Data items
++++
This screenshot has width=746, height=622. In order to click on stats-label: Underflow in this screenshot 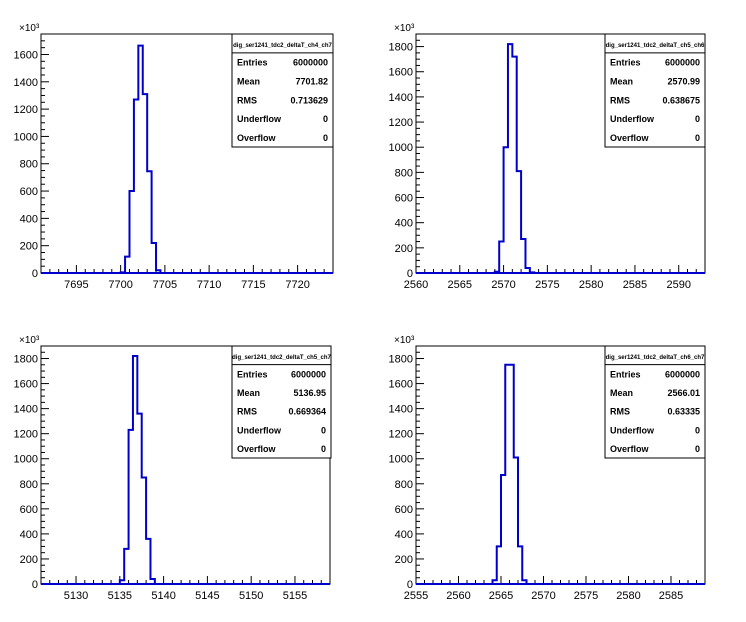, I will do `click(260, 119)`.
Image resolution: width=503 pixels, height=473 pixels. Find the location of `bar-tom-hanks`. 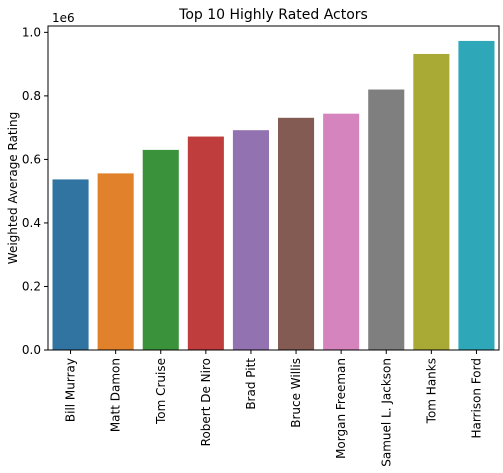

bar-tom-hanks is located at coordinates (432, 202).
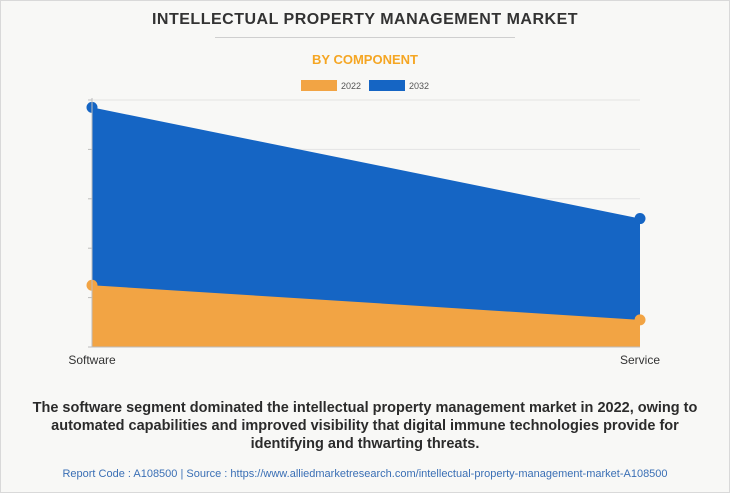 This screenshot has height=493, width=730. Describe the element at coordinates (640, 219) in the screenshot. I see `data-point-2032-service` at that location.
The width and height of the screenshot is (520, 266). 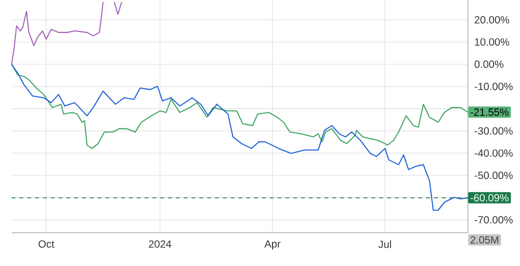 I want to click on x-tick-label: Jul, so click(x=384, y=244).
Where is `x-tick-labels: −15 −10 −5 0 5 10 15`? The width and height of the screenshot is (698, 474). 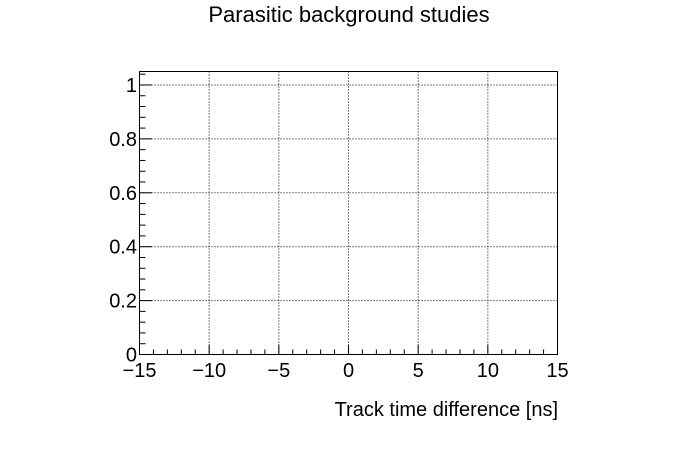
++++
EXERCISE PROMPT: Rewrite the data starting at the line containing "Image resolution: width=503" and ending at the line containing "bar-tom-hanks is located", swapping "pixels" for "px" and changing nothing else. Leave the pictures out.

ANSWER TO THE EXERCISE:
Image resolution: width=503 px, height=473 px. Find the location of `bar-tom-hanks`. 

bar-tom-hanks is located at coordinates (432, 202).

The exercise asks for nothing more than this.